Tiefkühlware im ganz normalen Lieferwagen

Die Kontrollbeamten zogen einen handelsüblichen Mercedes Sprinter aus dem Verkehr, der von Koblenz kommend Lebensmittel in die Südpfalz liefern wollte. Ein Großteile der Ladung bestanden aus Tiefkühlware (Geflügel, Fisch, Meeresfrüchte). Doch das Fahrzeug verfügte weder über einen isolierten laderaum noch über eine entsprechende Kühlung. Damit war die vorgeschriebene Kühlkette und die Ware nicht mehr einwandfrei.

Straftat nach dem Lebensmittelrecht

Zur Beurteilung dieses Sachverhaltes wurden die Beamten von Lebensmittelkontrolleuren der Kreisverwaltung Alzey-Worms unterstützt. Die Tiefkühlware wurde angehalten, beschlagnahmt, versiegelt und an den Herkunftsort zurückbeordert. Das Ordnungsamt der Stadt Koblenz ermittelt hier nun weiter wegen einer Straftat nach dem Lebensmittelrecht. Der Zoll leitete zwei Ordnungswidrigkeitenverfahren ein wegen Arbeitsaufnahme ohne Arbeitserlaubnis und erfasste vier Strafanzeigen wegen Verdacht des Leistungsbetruges.

Zahlreiche weitere Kontrollen

Am 23. Oktober zwischen 8 und 16 Uhr führte die Polizeiautobahnstation Gau-Bickelheim zusammen mit Kräften der Verkehrsdirektion Wörrstadt und des Zoll Ludwigshafen eine gemeinsame Kontrolle zum Thema Illegaler Aufenthalt, Schleuser und illegale Beschäftigung auf der Rastanlage Wonnegau-West durch. Dabei wurden insgesamt 17 Kontrollkräfte eingesetzt, fünf davon vom Zoll. Kontrolliert wurden insbesondere gewerbliche Transporter und LKW aller Art. Hier werden bei Überprüfungen immer wieder Verstöße gegen arbeitsrechtliche und aufenthaltsrechtliche Regelungen festgestellt.

Motorradpolizist fischte Fahrzeuge aus dem fließenden Verkehr

Zur Kontrolle wurden gezielt Fahrzeug aus dem fließenden Verkehr selektiert und durch Polizeimotorrad-Fahrer der Kontrollstelle zugeführt.
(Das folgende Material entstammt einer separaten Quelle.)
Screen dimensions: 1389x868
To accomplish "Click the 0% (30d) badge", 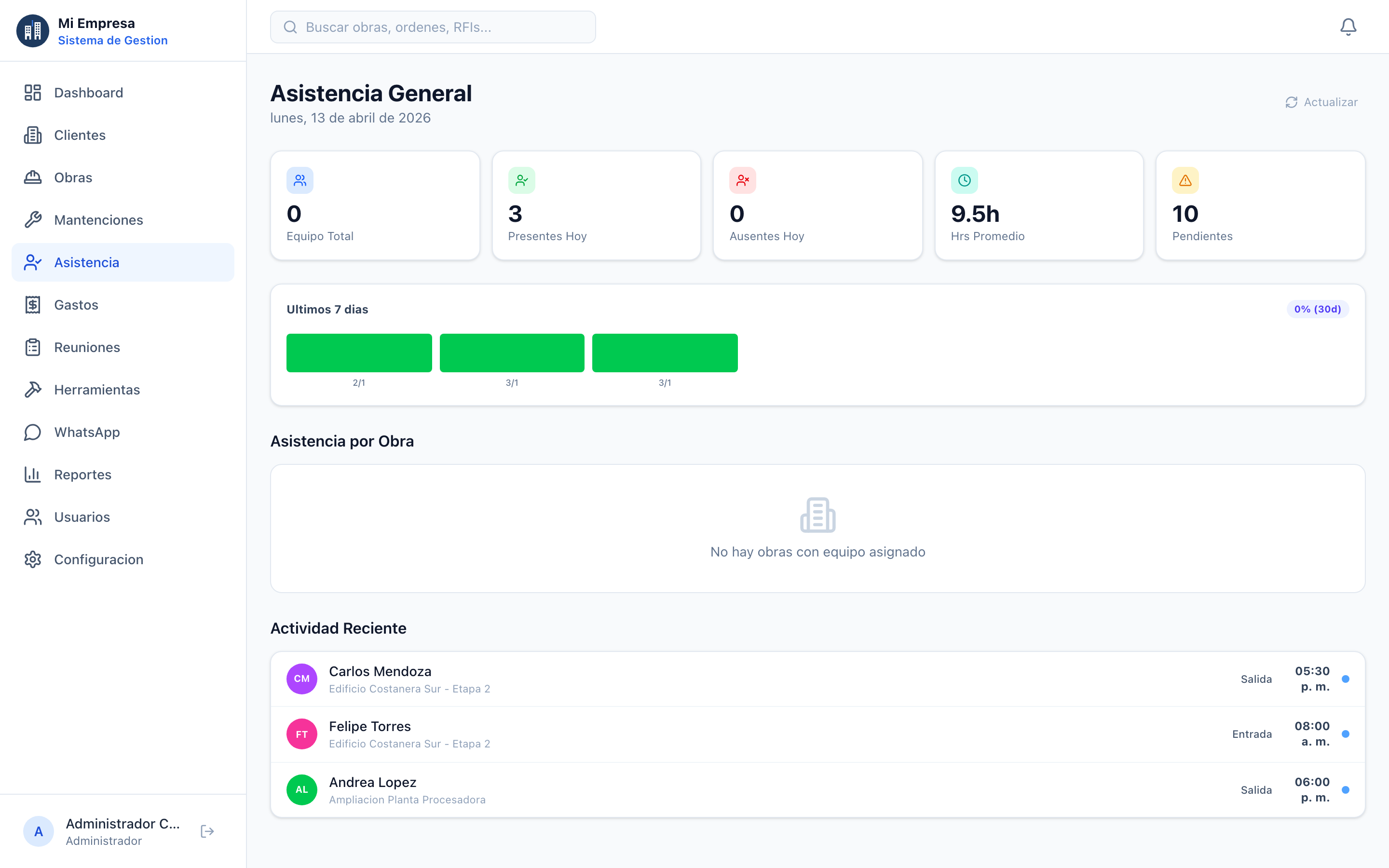I will pyautogui.click(x=1318, y=309).
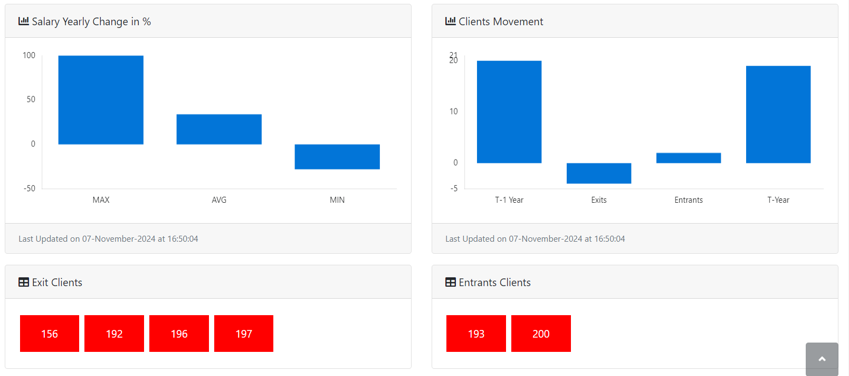
Task: Click the Salary Yearly Change in % title
Action: (x=91, y=22)
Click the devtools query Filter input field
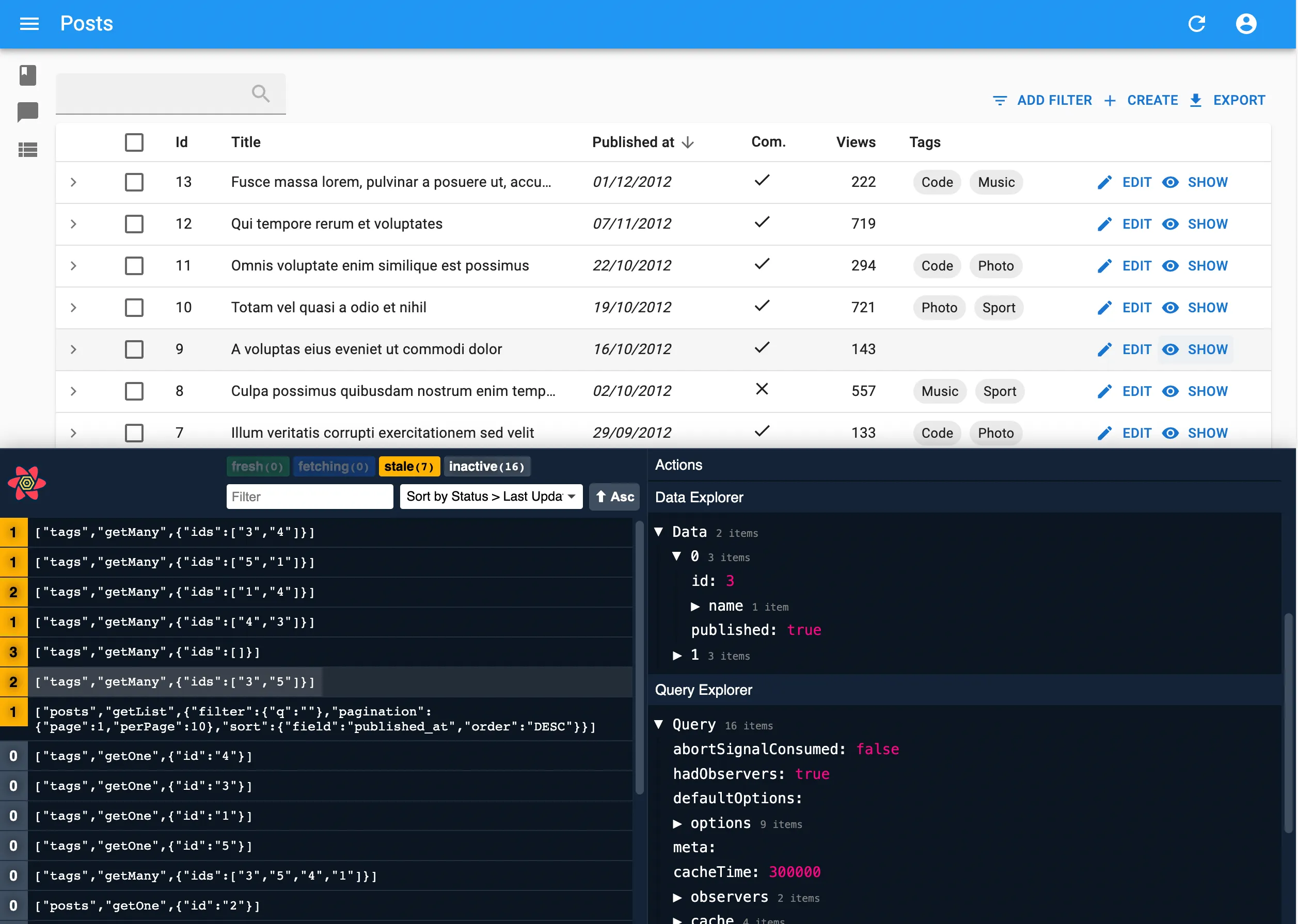The height and width of the screenshot is (924, 1298). click(x=310, y=497)
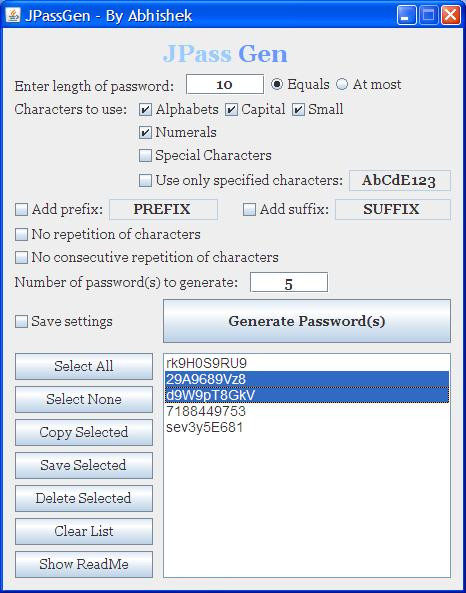Enable No repetition of characters
466x593 pixels.
click(21, 235)
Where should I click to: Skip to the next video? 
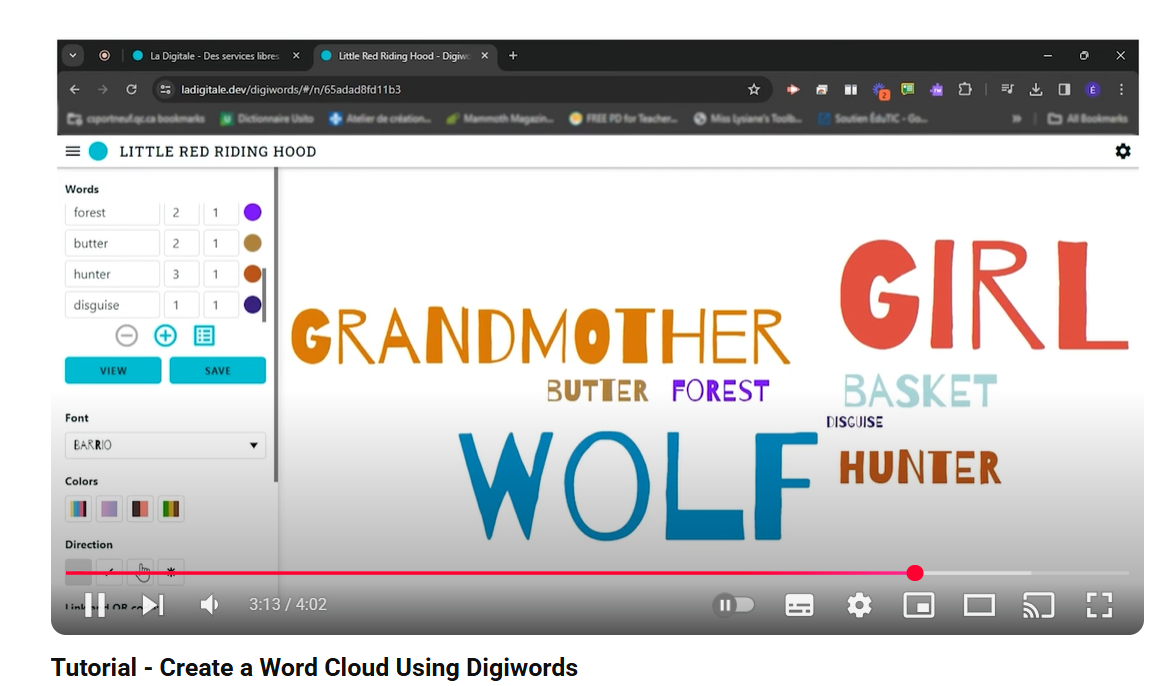coord(152,605)
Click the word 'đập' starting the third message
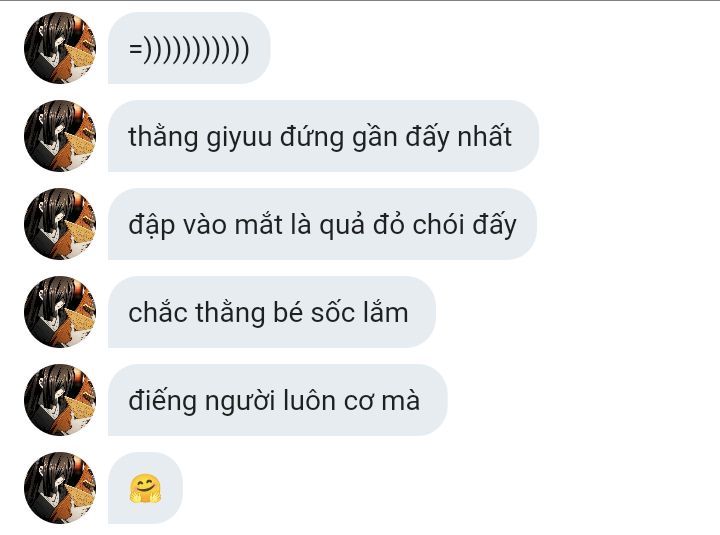720x535 pixels. click(x=152, y=226)
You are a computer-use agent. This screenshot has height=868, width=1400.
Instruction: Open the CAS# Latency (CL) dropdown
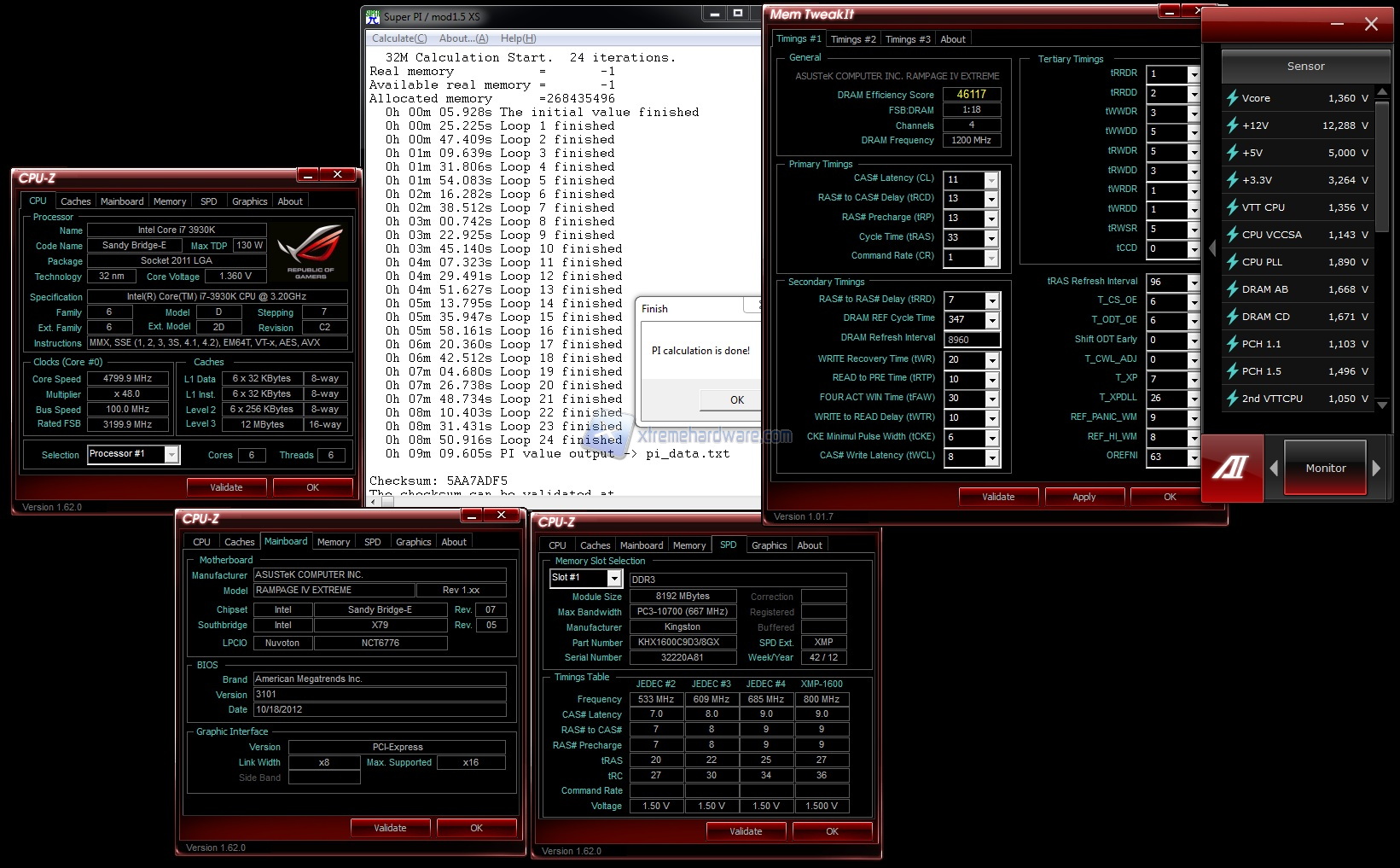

Überprüft wurden durch die Kräfte der Polizei und des Zoll insgesamt 98 Fahrzeuge und 143 Personen. Neben insgesamt 23 Verwarnungen und Ordnungswidrigkeitenanzeigen wegen Verstoßes gegen Verkehrsvorschriften wurden acht Mängelberichte wegen nicht ausreichender oder defekter Fahrzeugausstattung ausgestellt. In einem Fall wurde ein Fahren ohne Fahrerlaubnis festgestellt. Dieser Person wurde erst eine Woche zuvor der Führerschein eingezogen, da er wegen eines Trunkenheitsdelikts aufgefallen war. Weiter stellten die Beamten einen 34-jährigen Mann fest, der unter Drogeneinfluss mit dem PKW unterwegs war. Ihm wurde eine Blutprobe entnommen. In 12 Fällen wurde wegen technischer Mängel oder unzureichender Ladungssicherung die Weiterfahrt bis zur Behebung der Beanstandungen untersagt. Der Zoll leitete zwei Ordnungswidrigkeitenverfahren ein wegen Arbeitsaufnahme ohne Arbeitserlaubnis und erfasste vier Strafanzeigen wegen Verdacht des Leistungsbetruges.

Quelle: Pressemeldung der Polizei Mainz.